-- Text block --
=== Begin Enclosure ===
If there’s one thing Jamaicans prize, it is mangoes. Doesn’t matter the variety, we consume them in vast quantities as long as they’re in season. Mangoes can be consumed in meals (curried when green), fruit salads, and drinks. Rare is the Jamaican who does not like mangoes, and the most loved varieties are listed below.
Hairy/Stringy/Common Mango – As the name suggests, this mango is found everywhere and is the one most of us know well. It has been bred with other varieties for some interesting flavours. Many of us have memories of eating these by the dozen during summer months when we were children. The down side, if any, to eating hairy mangoes is the time spent picking the fibres from ones teeth afterward. The skin is not flavourful, so is not usually consumed by die-heart fanatics.
Black/Blackie – This sweet treat is as widely known as and sometimes smaller than hairy mangoes, but is no less sweet. The skin is palatable (although sometimes prone to black spots) and every mango specialist can attest to eating every bit of flesh off a blackie. Since their skin is most often green, and sometimes yellowish, it’s challenging to work out how the black mango got its name.
Number Eleven – Although not for everybody, number eleven is very popular. It has a distinctive shape and flavour. The flesh is firm and the fruit remarkable for the tanginess close to the seed. Still, those who love this mango are known to ‘juice’ the mango until the seed is white.
East Indian – Although loved by most mango eaters, the East Indian is considered the ‘top a top’ in terms of class. As the name suggests, this strain was brought to the island by indentured labourers from India around 1845. Large, fleshy and sweet, a single East Indian can satisfy the staunchest mango lover’s appetite.
Julie Mango – The St. Julian or Julie, for short, is well-loved among Jamaicans for its rich flavour and great texture. It’s not very colourful, but runs from green to a reddish-orange tinge when ripe. The shape is distinctive – round, with a flattish side. It is best eaten when just shy of ripe as the flesh becomes runny or ‘blobsy’ when overripe. The Julie is among the juiciest mangoes.
Many varieties of mangoes exist in Jamaica and some are more plentiful in certain parishes. Mangoes are an undeniable part of our Jamaican culture. Grandmothers can tell tales of sitting over pans full of mangoes and eating until full to the gills. These days, with the advent of lifestyle diseases such as diabetes, some of us have been forced to put the brakes on the quantity of this heavenly fruit that we consume. There are other popular varieties that we love but we’ll leave you to add to the list, those we missed.
=== End Enclosure ===
-- Activity --
Reproduce the passage of the text on Jamaican mangoes from "Hairy/Stringy/Common Mango –" up to and including "by die-heart fanatics.". Nothing in the records is needed here.

-- Information --
=== Begin Enclosure ===
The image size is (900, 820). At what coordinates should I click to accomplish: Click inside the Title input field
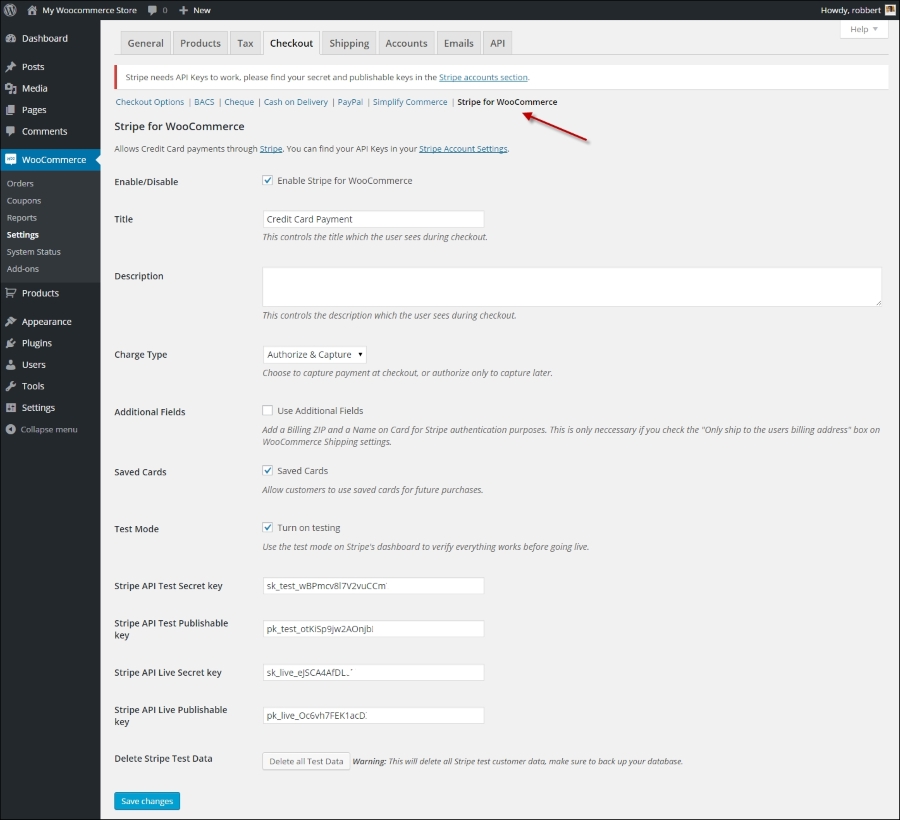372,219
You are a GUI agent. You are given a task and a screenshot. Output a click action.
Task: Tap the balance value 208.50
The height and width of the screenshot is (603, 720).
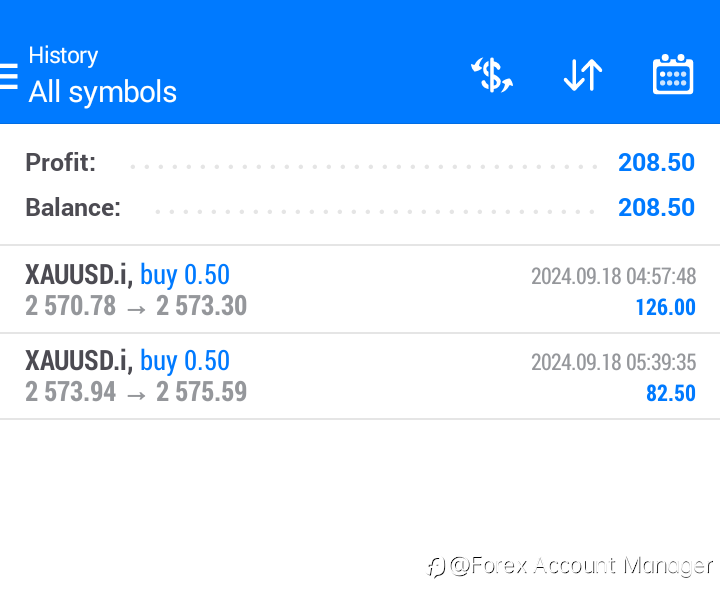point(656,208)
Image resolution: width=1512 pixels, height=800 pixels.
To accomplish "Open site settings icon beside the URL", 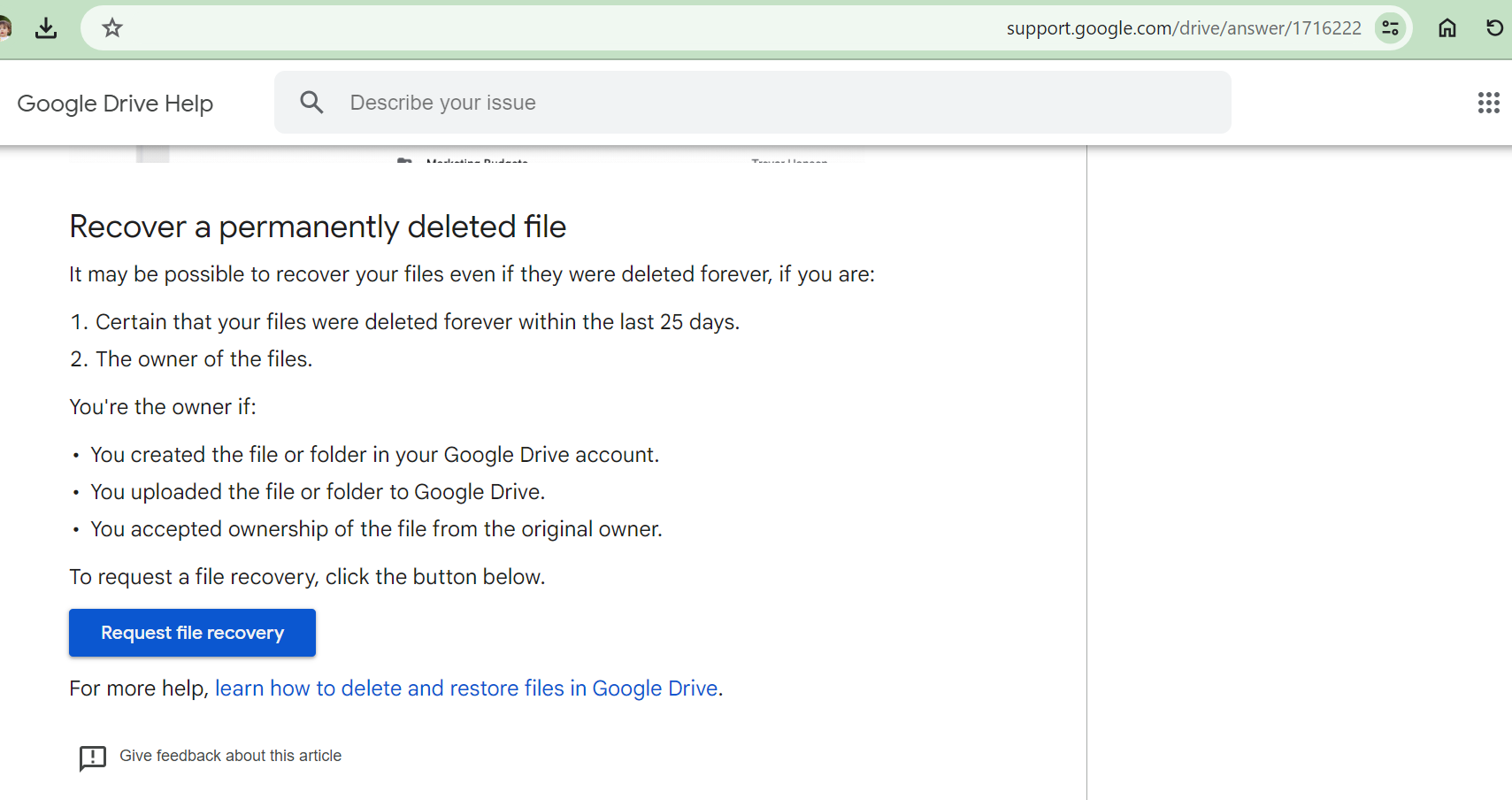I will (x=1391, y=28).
=== End Enclosure ===
=== Begin Enclosure ===
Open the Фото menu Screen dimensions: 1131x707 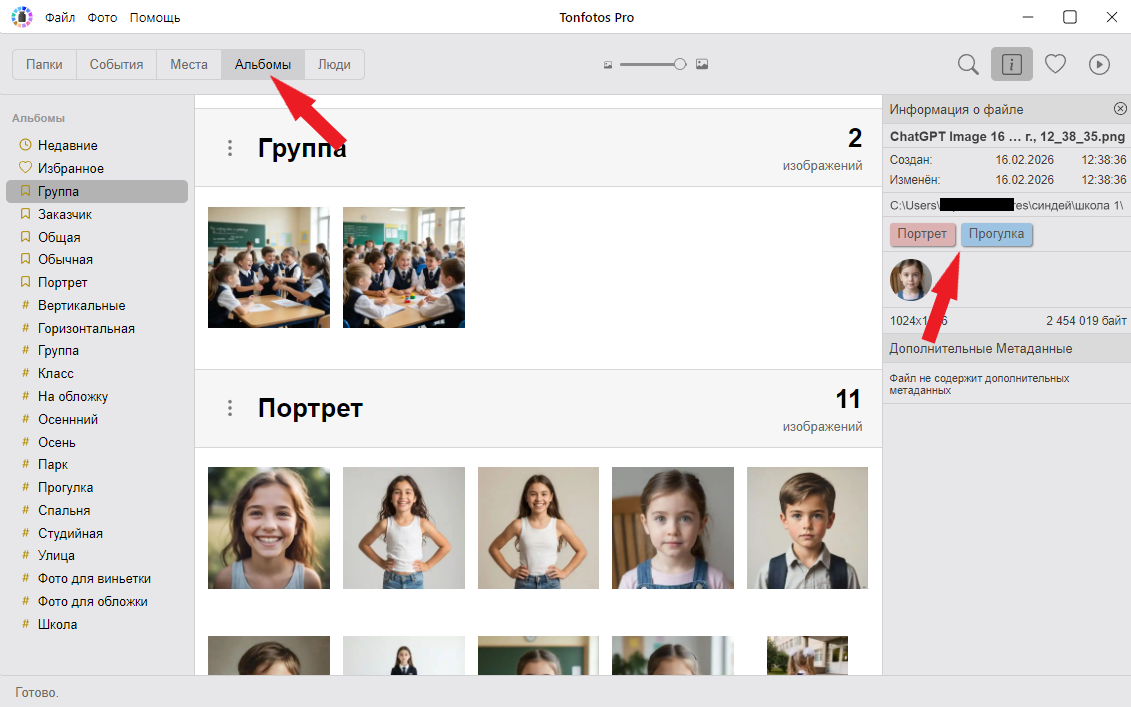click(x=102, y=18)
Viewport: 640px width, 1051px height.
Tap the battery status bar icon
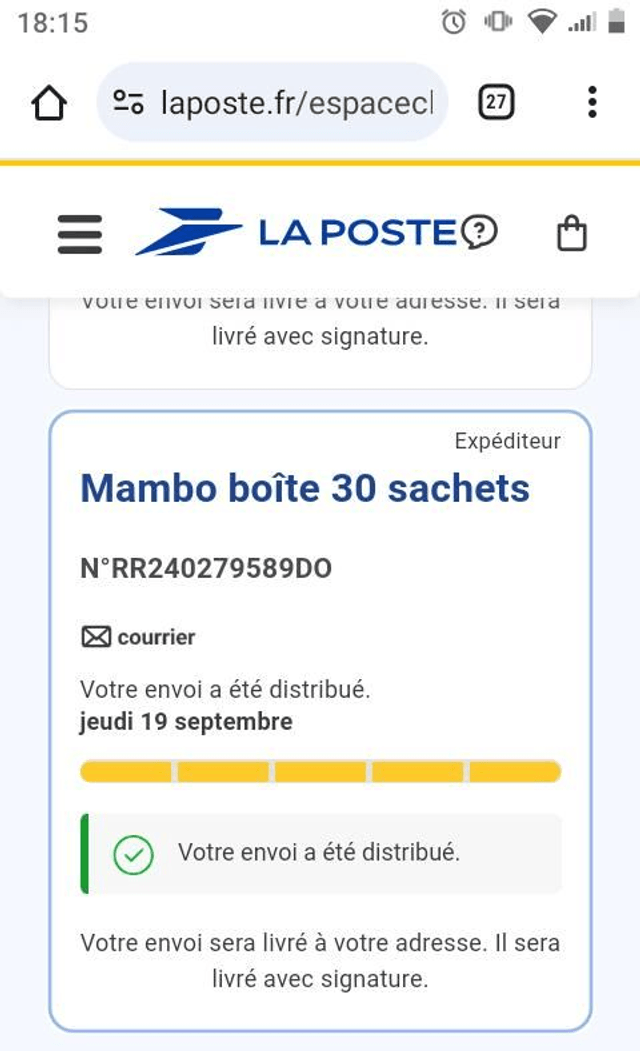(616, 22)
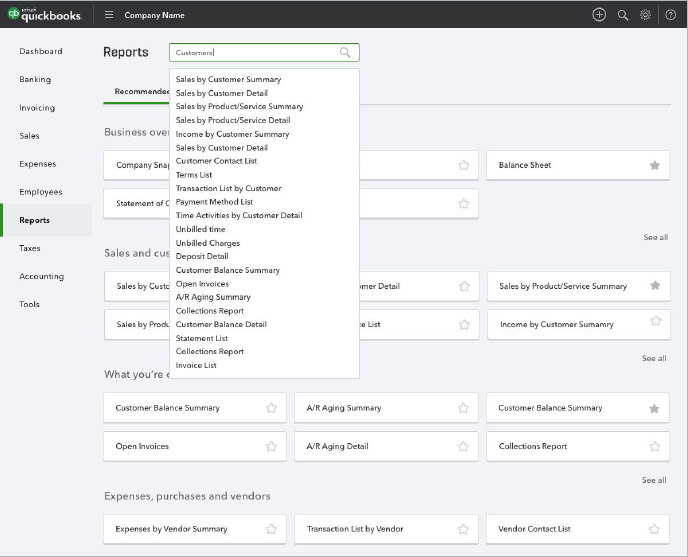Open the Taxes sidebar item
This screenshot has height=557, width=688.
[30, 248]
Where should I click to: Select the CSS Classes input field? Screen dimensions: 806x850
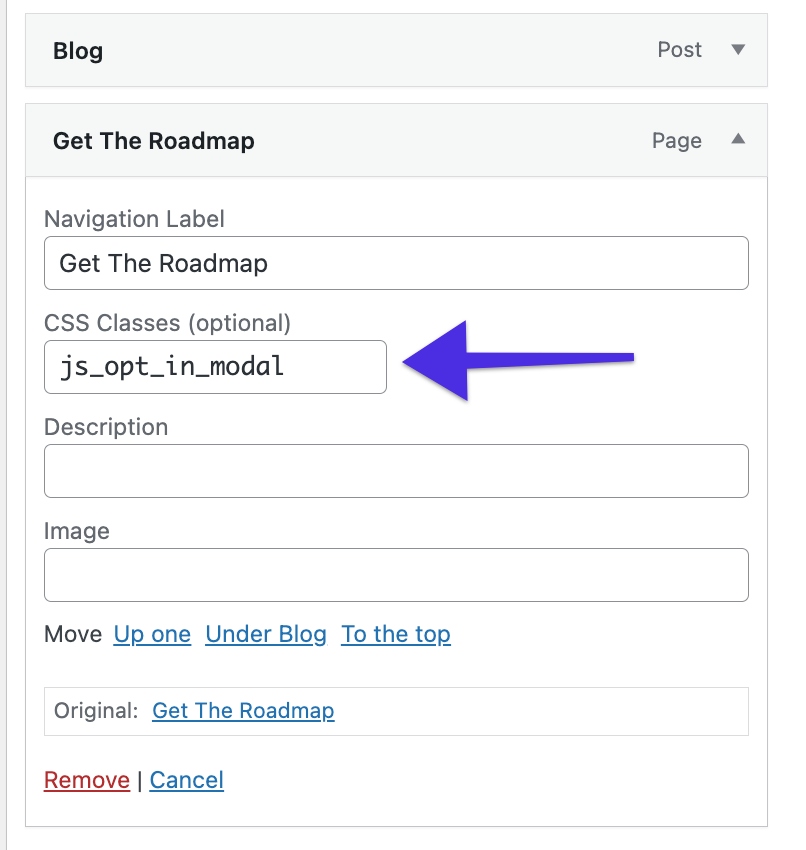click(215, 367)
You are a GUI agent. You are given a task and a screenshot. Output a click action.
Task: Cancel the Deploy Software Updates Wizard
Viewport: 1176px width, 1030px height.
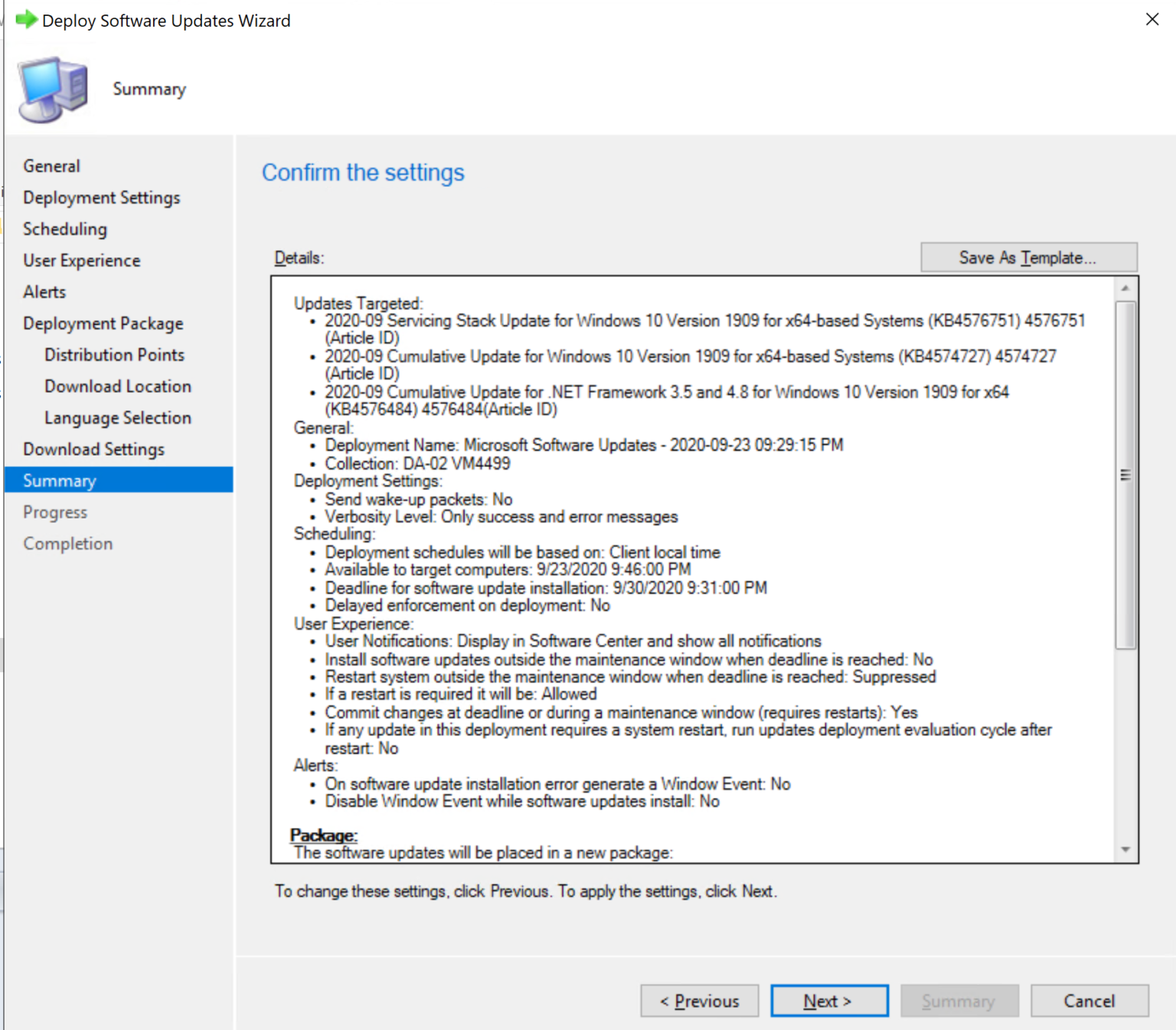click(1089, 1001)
=== End Enclosure ===
-- Exercise solution --
Hairy/Stringy/Common Mango – As the name suggests, this mango is found everywhere and is the one most of us know well. It has been bred with other varieties for some interesting flavours. Many of us have memories of eating these by the dozen during summer months when we were children. The down side, if any, to eating hairy mangoes is the time spent picking the fibres from ones teeth afterward. The skin is not flavourful, so is not usually consumed by die-heart fanatics.